As a reporter covering green cars for the past six years, I can say with some authority that the documentary Revenge of the Electric Car does a tremendous job condensing the ups and downs of the electric car industry into a fun 90 minutes.
Director Chris Paine and his team managed to get great behind-the-scenes footage, plus coverage of the world of plug-in vehicles between 2007 and 2011. Anyone who watches the movie will gain an understanding of how electric vehicles (EVs) are situated in the auto industry today and understand how quickly things keep changing. Since the film’s release, Tesla has introduced the Model S, and Ford and Mitsubishi have brought their EVs to limited markets.

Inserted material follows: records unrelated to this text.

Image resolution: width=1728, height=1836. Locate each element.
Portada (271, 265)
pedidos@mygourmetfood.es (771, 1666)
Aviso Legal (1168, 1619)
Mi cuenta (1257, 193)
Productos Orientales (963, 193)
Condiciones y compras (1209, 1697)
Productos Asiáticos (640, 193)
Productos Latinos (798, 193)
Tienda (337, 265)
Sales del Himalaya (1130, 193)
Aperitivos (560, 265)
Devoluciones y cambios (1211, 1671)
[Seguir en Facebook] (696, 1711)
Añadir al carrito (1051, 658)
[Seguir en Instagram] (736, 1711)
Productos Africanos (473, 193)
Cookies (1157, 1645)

The film focuses on four dynamic and charismatic industry pioneers: Bob Lutz of GM, Elon Musk of Tesla Motors, Carlos Ghosn of Nissan, and a backyard EV converter named Greg “Gadget” Abbott. According to the filmmakers, Revenge of the Electric Car seeks to show how innovative cars are developed from a concept into a working product, and shows how the carmakers themselves face struggles with the economy, the press, each other and the car-buying public. Paine’s earlier 2006 movie, Who Killed The Electric Car?, tells the first part of the modern plug-in vehicle story, and should be required viewing for anyone who wants to understand the landscape that the newer film travels through, during the time before the big automakers decided to seriously move forward with plug-in vehicles again. Who Killed The Electric Car? introduces the passionate plug-in proponents still out there today. Some sell plug-in vehicles in major car dealerships, some advocate for more EVs, charging stations and education, and some tinker with EVs in their garages. Thanks to Paine’s new film, I suspect even more enthusiastic EV supporters will be inspired.